EX-GEORGIA RUGBY captain Merab Sharikadze has been banned from the sport for 11 years.

Five other Georgian players involved in the same doping scandal have been handed bans ranging from nine months to six years, while a Georgian official has been suspended for nine years for her part in the episode.

The game’s governing body, World Rugby, confirmed the suspensions today.

The sanctions come after a joint investigation by World Rugby and the World Anti-Doping Agency (WADA) into a case involving the substitution of urine samples and advance notice of testing.

World Rugby said that the initial operating hypothesis was that the urine sample substitutions “were conducted to conceal the use of performance-enhancing substances.”

However, World Rugby said the “extensive investigation has revealed no evidence to support this. In parallel, there was credible evidence to support the players’ assertions that the urine sample substitutions occurred to conceal the use of non-performance-enhancing substances (namely, cannabis and tramadol).”

The former players banned along with Sharikadze have been named as Giorgi Chkoidze [six years], Lasha Khmaladze [three years], Otar Lashkhi [three years], Miriani Modebadze [three years], and Lasha Lomidze [nine months].

Sharikadze, Khmaladze, and Lashkhi all featured for Georgia at the most recent World Cup in 2023, while Sharikadze and Modebadze were still playing for Georgia when they won the 2024 Rugby Europe Championship.

All six players have been banned for “use or attempted use of a prohibited method, tampering or attempted Tampering,” while Sharikadze and Khmaladze have also been sanctioned for “complicity or attempted complicity.”

Nutsa Shamatava, Georgia Rugby’s former chief medical officer, has been banned for nine years for “tampering or attempted tampering, complicity or attempted complicity.”

World Rugby said it also commissioned an independent enquiry into the Georgia Rugby Union (GRU) “to ensure that any potential involvement of the union in the scheme was considered and addressed.”

That review found that “there are no grounds for the Georgia Rugby Union having a case to answer,” but that the actions of a number of the GRU’s players and staff brought the game into disrepute. 

That resulted in a misconduct charge against the GRU, with the union agreeing to “a sanction including financial penalty along with a requirement to implement a roadmap of various reforms and measures in its anti-doping training and education to mitigate the risk of any future issues of this nature arising.”

World Rugby said the joint investigation with WADA was launched when “irregularities in urine samples” were identified by its athlete passport management programme, covering an extended period of time before the 2023 World Cup.

WADA said that there were “five instances where sample substitution occurred” and also found that “advance notice of testing was being given to players from the Georgia national rugby union team by employees of the Georgian Anti-Doping Agency.”

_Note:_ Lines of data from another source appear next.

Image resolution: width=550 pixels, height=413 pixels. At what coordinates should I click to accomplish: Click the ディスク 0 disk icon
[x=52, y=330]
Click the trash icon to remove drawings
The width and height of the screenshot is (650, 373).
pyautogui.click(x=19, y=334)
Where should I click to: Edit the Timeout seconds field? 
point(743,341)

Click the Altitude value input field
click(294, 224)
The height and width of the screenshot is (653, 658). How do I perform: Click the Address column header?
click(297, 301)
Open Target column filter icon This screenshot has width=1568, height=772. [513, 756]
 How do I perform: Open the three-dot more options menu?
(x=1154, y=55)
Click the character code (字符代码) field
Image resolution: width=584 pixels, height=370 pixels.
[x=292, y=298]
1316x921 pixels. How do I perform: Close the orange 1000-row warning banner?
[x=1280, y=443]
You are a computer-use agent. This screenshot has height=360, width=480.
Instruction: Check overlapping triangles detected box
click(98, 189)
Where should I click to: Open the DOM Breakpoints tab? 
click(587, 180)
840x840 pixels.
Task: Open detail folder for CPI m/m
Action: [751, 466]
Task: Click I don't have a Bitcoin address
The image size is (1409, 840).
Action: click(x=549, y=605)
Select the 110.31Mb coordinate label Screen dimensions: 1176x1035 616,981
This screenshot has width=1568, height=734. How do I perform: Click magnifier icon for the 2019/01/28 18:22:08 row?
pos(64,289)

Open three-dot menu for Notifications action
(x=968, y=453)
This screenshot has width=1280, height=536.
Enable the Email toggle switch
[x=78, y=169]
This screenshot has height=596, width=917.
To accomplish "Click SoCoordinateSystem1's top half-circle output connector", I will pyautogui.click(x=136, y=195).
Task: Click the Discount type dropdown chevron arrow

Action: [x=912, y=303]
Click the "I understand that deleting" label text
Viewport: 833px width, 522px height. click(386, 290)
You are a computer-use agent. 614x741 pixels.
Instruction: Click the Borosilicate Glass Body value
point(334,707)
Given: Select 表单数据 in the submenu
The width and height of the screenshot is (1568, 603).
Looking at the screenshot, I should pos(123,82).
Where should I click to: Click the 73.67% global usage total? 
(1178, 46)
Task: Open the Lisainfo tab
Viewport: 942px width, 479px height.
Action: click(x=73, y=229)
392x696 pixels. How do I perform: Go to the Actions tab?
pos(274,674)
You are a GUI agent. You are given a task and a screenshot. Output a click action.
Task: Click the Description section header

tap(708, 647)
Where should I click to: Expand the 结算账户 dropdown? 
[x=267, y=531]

The president of WADA, Witold Bańka, welcomed the hefty suspensions.

“WADA welcomes the latest work concluded by World Rugby in what is a scandal for Georgian sport,” said Bańka

“The suspensions these individuals have received are significant and send a strong message to others who may be tempted to try and cheat the system. We and our anti-doping partners will continue to defend the integrity of sport by conducting diligent investigations and prosecuting violations.”

Separately to World Rugby’s confirmation of the bans, WADA said it has been in communication with the Government of Georgia “to request that it takes the necessary steps to restore the confidence of WADA and the anti-doping community.”

WADA said that, as a result, the Government of Georgia has withdrawn its recognition of GADA and is working with WADA to establish a new national anti-doping organisation with entirely different personnel from GADA.